AIM OF THE TASK:
Retype every record below exactly as it is written.

TASK DATA:
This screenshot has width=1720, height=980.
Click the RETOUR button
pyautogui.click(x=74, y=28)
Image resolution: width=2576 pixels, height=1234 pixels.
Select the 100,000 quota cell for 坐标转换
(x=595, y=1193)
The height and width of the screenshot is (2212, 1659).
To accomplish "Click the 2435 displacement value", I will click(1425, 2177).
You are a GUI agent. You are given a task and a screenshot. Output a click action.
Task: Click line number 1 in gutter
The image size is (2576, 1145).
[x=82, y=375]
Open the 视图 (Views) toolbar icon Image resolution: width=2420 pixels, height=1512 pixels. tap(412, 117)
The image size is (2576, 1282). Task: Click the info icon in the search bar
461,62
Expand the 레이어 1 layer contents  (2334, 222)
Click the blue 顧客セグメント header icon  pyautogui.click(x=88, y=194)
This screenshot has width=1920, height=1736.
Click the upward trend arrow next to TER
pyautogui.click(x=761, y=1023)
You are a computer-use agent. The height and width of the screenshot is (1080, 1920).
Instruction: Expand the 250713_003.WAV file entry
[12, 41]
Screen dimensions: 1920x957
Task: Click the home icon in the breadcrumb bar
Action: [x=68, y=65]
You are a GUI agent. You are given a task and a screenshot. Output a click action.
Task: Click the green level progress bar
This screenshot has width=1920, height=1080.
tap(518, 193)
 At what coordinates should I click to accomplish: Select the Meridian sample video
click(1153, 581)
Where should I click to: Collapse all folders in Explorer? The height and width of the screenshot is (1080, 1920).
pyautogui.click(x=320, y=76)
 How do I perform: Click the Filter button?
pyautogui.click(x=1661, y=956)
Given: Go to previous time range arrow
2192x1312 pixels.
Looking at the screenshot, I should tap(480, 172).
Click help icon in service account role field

YOUR SOLUTION:
This screenshot has width=1720, height=980.
Click the RETOUR button
pyautogui.click(x=74, y=28)
Image resolution: width=2576 pixels, height=1234 pixels.
Select the 100,000 quota cell for 坐标转换
(x=595, y=1193)
The height and width of the screenshot is (2212, 1659).
To accomplish "Click the 2435 displacement value", I will click(1425, 2177).
You are a GUI agent. You are given a task and a screenshot. Output a click action.
Task: Click line number 1 in gutter
The image size is (2576, 1145).
[x=82, y=375]
Open the 视图 (Views) toolbar icon Image resolution: width=2420 pixels, height=1512 pixels. tap(412, 117)
The image size is (2576, 1282). Task: Click the info icon in the search bar
461,62
Expand the 레이어 1 layer contents  (2334, 222)
Click the blue 顧客セグメント header icon  pyautogui.click(x=88, y=194)
This screenshot has width=1920, height=1736.
Click the upward trend arrow next to TER
pyautogui.click(x=761, y=1023)
You are a computer-use agent. The height and width of the screenshot is (1080, 1920).
Instruction: Expand the 250713_003.WAV file entry
[12, 41]
Screen dimensions: 1920x957
Task: Click the home icon in the breadcrumb bar
Action: [x=68, y=65]
You are a GUI agent. You are given a task and a screenshot. Output a click action.
Task: Click the green level progress bar
This screenshot has width=1920, height=1080.
tap(518, 193)
 At what coordinates should I click to accomplish: Select the Meridian sample video
click(1153, 581)
Where should I click to: Collapse all folders in Explorer? The height and width of the screenshot is (1080, 1920).
pyautogui.click(x=320, y=76)
 How do I perform: Click the Filter button?
pyautogui.click(x=1661, y=956)
Given: Go to previous time range arrow
2192x1312 pixels.
Looking at the screenshot, I should tap(480, 172).
Click help icon in service account role field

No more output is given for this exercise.